Given passage
────────
Get ready to volunteer in Cape Town today!
We list the 10 things you don’t know about South Africa’s legislative capital.
- Bartholomew Dias set sail from Portugal around the southern tip of Africa to find a sea route to the East and while enduring terrible storms, named the area the Cape of Storms. He later renamed it to Cape of Good Hope to please the king of Portugal.
- The English Explorer Sir Francis Drake fondly referred to the Cape as “The fairest Cape in all the circumference of the world”.
- The Castle of Good Hope was completed in 1679 and is the oldest building in South Africa.
- Malay slaves, brought into the Cape from Java, brought their cuisine and the best-known of all South African cooking styles including samosas, Malay curry and flat breads.
- South Africa is the only country in the world where you can order something called monkey gland steak at a restaurant without the risk of a real internal organ being placed before you. It was invented many decades ago by overseas chefs as a pointed insult, aimed at the brash inhabitants of Johannesburg who poured Worcestershire and tomato sauce over everything.
- No other country eats as much kingklip (fish) as South Africans do (also known as Congrio, Ling and Rockling in other parts of the southern hemisphere).
────────
Available data
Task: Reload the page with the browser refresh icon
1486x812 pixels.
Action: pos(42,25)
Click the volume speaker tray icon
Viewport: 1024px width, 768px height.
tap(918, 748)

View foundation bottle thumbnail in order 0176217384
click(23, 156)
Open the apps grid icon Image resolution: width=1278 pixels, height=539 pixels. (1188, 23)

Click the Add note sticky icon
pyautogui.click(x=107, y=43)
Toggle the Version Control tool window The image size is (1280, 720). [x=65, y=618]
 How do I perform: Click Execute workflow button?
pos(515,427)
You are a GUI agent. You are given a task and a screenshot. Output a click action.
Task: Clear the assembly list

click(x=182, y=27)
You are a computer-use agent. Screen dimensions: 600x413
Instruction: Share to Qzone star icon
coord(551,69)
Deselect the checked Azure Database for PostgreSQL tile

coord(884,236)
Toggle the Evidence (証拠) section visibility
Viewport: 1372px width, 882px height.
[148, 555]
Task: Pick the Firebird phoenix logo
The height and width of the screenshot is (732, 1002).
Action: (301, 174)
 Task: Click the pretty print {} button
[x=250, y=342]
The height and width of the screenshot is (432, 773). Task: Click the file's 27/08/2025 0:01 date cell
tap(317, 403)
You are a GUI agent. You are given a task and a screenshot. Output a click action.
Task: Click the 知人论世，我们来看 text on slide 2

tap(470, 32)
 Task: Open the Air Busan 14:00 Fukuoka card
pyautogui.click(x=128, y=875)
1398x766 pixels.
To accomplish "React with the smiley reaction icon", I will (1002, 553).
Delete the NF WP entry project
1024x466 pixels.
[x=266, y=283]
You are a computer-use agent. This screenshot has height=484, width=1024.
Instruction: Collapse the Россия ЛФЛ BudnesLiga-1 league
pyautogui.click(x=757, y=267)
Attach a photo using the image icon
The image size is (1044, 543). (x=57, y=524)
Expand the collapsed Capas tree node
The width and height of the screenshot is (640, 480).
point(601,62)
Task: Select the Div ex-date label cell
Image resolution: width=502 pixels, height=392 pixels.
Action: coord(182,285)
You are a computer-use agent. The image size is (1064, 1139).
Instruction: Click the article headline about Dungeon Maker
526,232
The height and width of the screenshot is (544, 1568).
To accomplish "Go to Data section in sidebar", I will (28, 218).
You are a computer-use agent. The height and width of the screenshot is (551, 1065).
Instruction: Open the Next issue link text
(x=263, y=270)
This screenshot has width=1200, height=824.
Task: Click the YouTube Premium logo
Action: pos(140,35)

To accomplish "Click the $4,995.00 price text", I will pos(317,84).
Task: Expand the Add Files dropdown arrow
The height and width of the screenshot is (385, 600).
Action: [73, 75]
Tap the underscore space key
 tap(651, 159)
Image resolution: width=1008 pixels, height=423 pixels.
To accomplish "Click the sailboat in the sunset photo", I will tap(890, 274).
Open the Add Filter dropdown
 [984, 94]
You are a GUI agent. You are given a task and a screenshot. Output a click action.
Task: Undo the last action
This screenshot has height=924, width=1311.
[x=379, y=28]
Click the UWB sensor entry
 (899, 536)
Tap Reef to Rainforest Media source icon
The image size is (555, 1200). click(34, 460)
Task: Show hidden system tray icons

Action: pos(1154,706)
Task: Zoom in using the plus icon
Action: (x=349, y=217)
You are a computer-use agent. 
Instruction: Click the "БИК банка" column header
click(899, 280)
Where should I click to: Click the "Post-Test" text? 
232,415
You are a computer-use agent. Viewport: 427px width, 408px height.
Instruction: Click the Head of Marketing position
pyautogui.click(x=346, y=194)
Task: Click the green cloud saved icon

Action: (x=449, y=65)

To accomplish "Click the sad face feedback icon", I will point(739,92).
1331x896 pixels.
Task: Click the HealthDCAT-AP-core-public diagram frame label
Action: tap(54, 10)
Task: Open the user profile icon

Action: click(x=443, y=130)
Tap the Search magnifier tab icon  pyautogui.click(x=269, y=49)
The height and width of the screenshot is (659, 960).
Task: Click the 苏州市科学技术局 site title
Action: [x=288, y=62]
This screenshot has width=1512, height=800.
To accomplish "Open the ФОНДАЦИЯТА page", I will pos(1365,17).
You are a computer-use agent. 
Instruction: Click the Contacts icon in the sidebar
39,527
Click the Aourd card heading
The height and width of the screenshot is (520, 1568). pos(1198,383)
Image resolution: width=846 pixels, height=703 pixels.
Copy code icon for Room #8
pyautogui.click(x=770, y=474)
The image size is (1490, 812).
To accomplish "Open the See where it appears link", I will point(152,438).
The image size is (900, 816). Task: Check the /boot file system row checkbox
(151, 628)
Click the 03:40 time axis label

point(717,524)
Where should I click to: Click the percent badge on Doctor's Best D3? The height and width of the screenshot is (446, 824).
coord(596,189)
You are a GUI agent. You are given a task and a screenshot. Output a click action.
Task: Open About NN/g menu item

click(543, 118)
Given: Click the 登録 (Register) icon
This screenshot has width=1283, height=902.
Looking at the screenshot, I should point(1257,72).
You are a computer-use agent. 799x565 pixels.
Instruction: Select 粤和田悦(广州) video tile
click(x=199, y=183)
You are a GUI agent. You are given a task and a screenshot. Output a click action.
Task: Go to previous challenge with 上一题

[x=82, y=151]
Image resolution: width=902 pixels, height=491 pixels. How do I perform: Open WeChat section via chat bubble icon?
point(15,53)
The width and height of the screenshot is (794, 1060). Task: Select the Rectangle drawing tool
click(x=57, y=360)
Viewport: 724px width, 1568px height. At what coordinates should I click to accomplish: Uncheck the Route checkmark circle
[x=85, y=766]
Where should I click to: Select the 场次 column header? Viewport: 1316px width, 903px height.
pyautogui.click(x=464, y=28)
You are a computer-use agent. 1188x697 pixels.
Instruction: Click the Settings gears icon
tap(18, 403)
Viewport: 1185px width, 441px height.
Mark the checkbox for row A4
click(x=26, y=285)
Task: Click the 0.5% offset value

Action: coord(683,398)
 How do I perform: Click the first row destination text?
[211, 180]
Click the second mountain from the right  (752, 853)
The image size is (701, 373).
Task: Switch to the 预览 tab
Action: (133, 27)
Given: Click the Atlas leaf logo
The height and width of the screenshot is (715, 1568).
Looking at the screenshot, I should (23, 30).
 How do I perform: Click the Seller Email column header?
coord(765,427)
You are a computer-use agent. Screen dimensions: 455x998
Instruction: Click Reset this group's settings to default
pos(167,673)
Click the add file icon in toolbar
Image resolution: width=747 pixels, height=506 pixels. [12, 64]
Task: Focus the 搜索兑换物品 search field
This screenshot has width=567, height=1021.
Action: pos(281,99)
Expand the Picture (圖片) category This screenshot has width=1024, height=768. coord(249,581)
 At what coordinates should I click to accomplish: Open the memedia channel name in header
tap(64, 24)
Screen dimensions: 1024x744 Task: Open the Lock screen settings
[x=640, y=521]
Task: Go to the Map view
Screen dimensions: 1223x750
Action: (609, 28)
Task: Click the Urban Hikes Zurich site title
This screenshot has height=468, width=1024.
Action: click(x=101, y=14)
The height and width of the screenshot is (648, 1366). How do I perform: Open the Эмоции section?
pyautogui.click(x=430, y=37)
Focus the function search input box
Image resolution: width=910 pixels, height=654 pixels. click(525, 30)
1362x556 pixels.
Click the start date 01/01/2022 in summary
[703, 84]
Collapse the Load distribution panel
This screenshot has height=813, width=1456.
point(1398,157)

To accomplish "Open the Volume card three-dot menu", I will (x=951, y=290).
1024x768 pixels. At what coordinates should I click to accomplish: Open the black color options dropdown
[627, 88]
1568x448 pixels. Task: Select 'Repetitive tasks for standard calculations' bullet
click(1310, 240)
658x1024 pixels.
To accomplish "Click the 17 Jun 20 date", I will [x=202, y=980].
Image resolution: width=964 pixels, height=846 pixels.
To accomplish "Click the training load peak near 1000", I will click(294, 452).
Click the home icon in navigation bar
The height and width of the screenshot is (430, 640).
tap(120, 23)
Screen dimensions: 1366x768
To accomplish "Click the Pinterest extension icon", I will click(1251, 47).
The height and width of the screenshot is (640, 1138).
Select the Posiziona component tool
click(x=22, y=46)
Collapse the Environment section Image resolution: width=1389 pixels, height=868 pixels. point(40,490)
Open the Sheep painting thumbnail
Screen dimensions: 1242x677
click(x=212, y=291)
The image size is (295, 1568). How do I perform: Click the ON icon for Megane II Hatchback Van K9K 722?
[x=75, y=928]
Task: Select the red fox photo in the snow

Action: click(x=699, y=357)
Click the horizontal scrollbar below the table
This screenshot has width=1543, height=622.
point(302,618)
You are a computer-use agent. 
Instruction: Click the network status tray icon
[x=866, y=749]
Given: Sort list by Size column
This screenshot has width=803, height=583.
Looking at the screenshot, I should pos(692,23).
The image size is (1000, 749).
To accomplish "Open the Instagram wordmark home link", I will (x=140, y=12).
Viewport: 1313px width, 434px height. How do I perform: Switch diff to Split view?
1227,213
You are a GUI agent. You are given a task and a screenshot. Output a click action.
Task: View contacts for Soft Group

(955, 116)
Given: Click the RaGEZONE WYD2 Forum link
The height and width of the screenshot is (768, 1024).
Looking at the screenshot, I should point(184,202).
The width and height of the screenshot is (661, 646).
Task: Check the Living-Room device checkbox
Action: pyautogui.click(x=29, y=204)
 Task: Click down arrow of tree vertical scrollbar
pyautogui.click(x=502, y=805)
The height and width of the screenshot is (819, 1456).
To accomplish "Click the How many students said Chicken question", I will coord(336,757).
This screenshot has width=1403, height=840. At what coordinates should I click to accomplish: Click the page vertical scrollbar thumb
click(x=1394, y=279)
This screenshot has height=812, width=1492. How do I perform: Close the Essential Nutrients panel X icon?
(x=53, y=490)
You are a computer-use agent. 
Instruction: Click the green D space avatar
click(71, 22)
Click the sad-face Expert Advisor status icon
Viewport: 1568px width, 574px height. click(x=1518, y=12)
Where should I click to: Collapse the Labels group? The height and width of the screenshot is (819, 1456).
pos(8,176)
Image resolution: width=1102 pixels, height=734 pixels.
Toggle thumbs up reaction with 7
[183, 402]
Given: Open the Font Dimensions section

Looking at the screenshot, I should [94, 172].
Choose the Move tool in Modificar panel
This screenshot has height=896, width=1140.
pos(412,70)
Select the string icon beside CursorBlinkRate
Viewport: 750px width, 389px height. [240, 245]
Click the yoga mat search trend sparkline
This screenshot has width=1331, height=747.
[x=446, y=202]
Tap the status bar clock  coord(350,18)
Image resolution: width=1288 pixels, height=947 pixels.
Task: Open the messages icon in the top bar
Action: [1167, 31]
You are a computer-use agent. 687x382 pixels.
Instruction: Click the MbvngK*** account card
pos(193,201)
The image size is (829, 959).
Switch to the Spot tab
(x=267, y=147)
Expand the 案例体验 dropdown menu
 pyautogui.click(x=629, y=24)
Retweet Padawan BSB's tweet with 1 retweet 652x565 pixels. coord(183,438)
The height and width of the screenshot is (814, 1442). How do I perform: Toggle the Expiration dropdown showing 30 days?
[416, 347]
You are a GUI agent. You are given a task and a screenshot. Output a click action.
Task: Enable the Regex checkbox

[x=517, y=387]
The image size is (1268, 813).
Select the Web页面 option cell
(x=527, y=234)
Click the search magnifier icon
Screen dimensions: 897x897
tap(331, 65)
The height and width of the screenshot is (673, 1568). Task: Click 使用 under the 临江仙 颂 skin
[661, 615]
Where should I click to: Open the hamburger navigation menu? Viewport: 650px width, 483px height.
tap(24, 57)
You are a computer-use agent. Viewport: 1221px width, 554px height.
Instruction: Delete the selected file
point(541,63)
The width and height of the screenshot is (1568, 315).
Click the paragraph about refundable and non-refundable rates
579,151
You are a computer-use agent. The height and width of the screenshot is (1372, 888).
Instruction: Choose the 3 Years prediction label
────────
Task prompt
Answer these from the Cape Town list above:
1. What name did Bartholomew Dias first give the area?
2. In what year was the Castle of Good Hope completed?
3. By what other names is kingklip known elsewhere in the southern hemisphere?

Solution to this task
1. The Cape of Storms.
2. 1679.
3. Congrio, Ling and Rockling.